§ THE REQUEST: Copy out the whole text about the 1929 silent film Square Shoulders word for word.

§ EXCERPTED PASSAGE:
Square Shoulders is a 1929 American silent crime drama film directed by E. Mason Hopper and starring Frank Coghlan Jr., Louis Wolheim and Anita Louise.

Synopsis
After returning from fighting in World War I, a man falls into bad company with some criminals. Sometime later he returns to his hometown and discovers that his wife has died and his son Tad is now an orphan. He raises the funds to send Tad to a military school without letting him know his true identity. When his former criminal associates blackmail him into taking part in a robbery of the school, they are confronted by Tad. His father takes a bullet intended for him and dies.

Cast
 Frank Coghlan Jr. as John W. 'Tad' Collins Jr.

§ DATASET EXCERPT:

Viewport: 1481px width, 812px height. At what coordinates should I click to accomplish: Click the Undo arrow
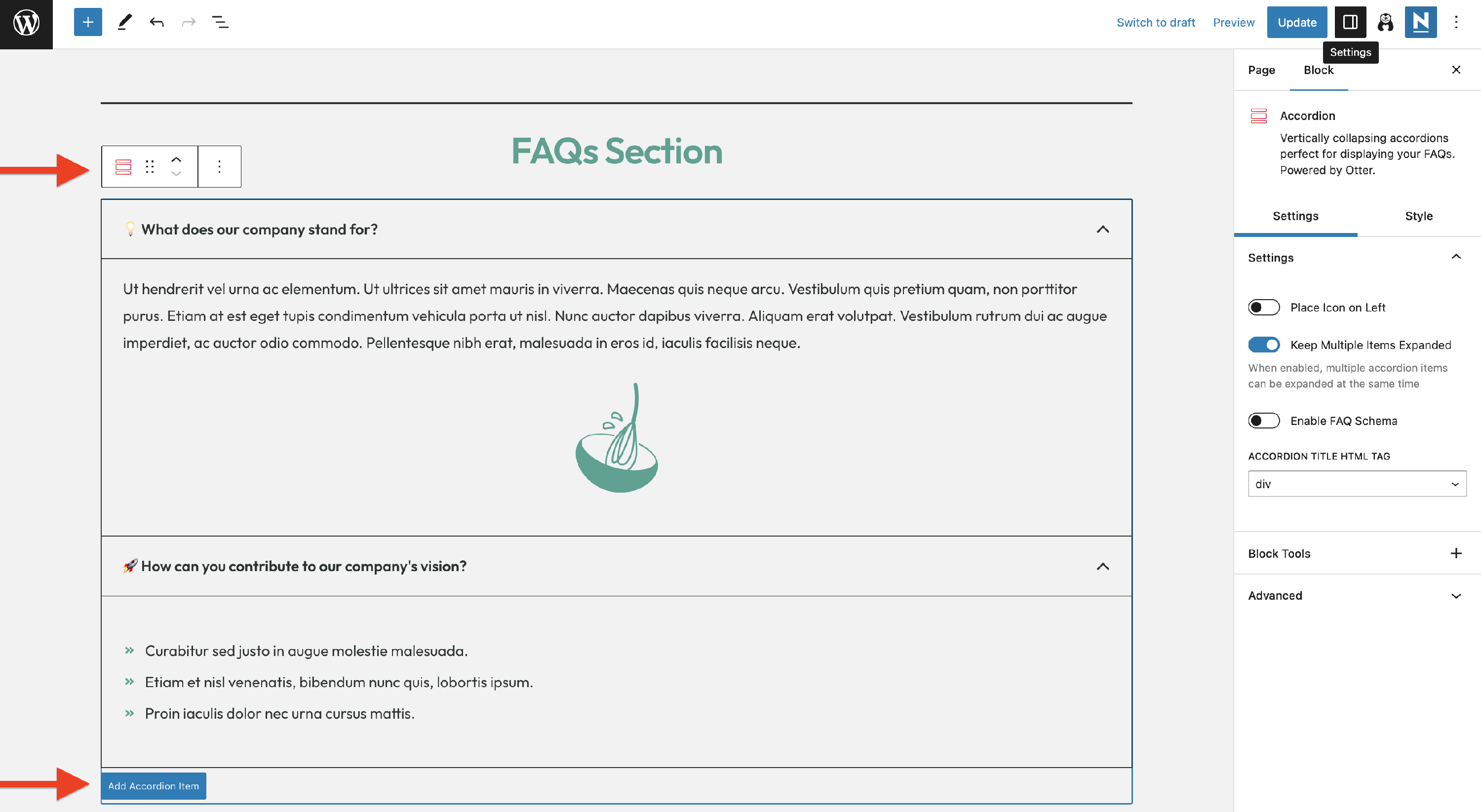click(156, 22)
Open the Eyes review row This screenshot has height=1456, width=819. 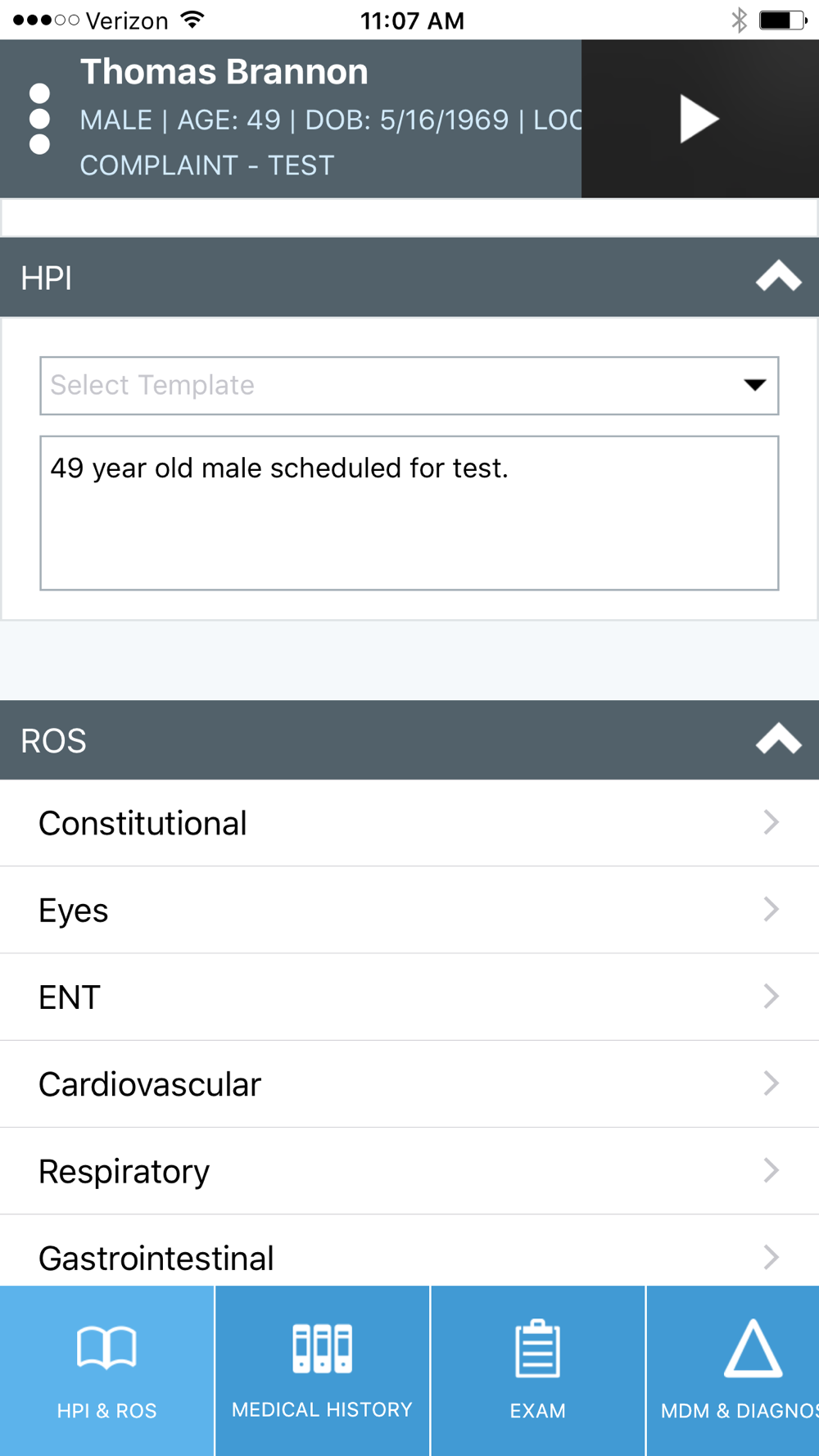(x=410, y=910)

§ OUTPUT OF THE TASK:
Square Shoulders is a 1929 American silent crime drama film directed by E. Mason Hopper and starring Frank Coghlan Jr., Louis Wolheim and Anita Louise.

Synopsis
After returning from fighting in World War I, a man falls into bad company with some criminals. Sometime later he returns to his hometown and discovers that his wife has died and his son Tad is now an orphan. He raises the funds to send Tad to a military school without letting him know his true identity. When his former criminal associates blackmail him into taking part in a robbery of the school, they are confronted by Tad. His father takes a bullet intended for him and dies.

Cast
 Frank Coghlan Jr. as John W. 'Tad' Collins Jr.